Padahal era industri 4.0 yang memanfaatkan pemanfaatan teknologi informasi dan komunikasi untuk menciptakan efisiensi yang tinggi dan kualitas produk yang lebih baik sangat besar manfaatnya bagi sektor konstruksi.
Salah satu teknologi yang mau tidak mau harus diadopsi sektor konstruksi adalah teknologi Building Information Modeling (BIM) yang disebut juga teknologi konstruksi yang berbasis industri 4.0.
BIM merupakan sebuah metode baru untuk permodelan di bidang arsitektur, teknik dan konstruksi untuk infrastruktur yang mengintegrasikan model virtual beserta data atau informasi teknisnya.

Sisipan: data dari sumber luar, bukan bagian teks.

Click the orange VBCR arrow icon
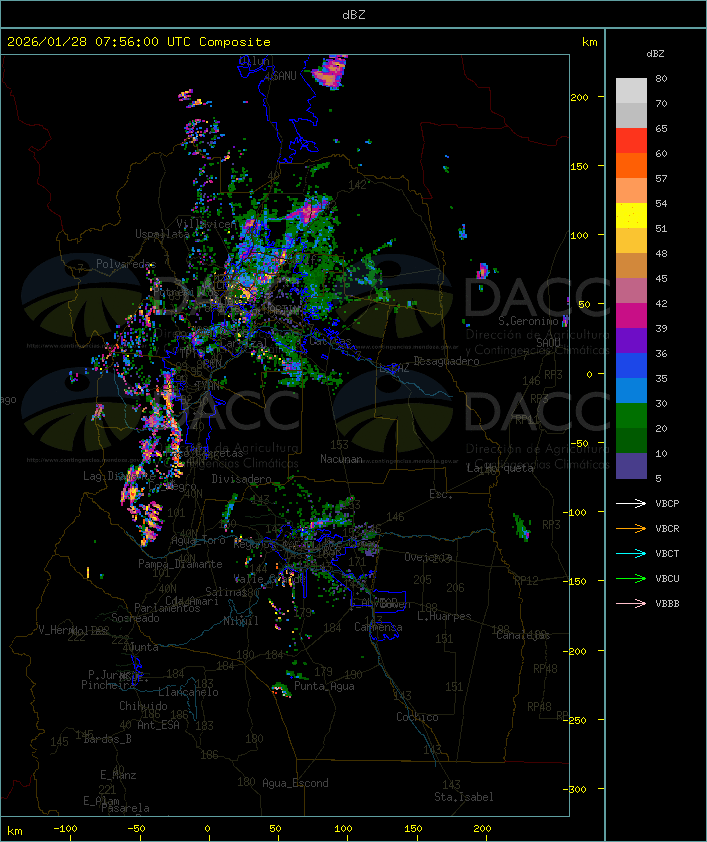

Menurut Autodesk, dikutip Kamis (15/9/2021), sayangnya adopsi BIM di Indonesia masih tergolong relatif lambat. Padahal berbagai pelaku industri AEC di Indonesia sebenarnya sudah menyadari pentingnya sektor ini selama bertahun-tahun, namun implementasinya di berbagai proyek masih rendah.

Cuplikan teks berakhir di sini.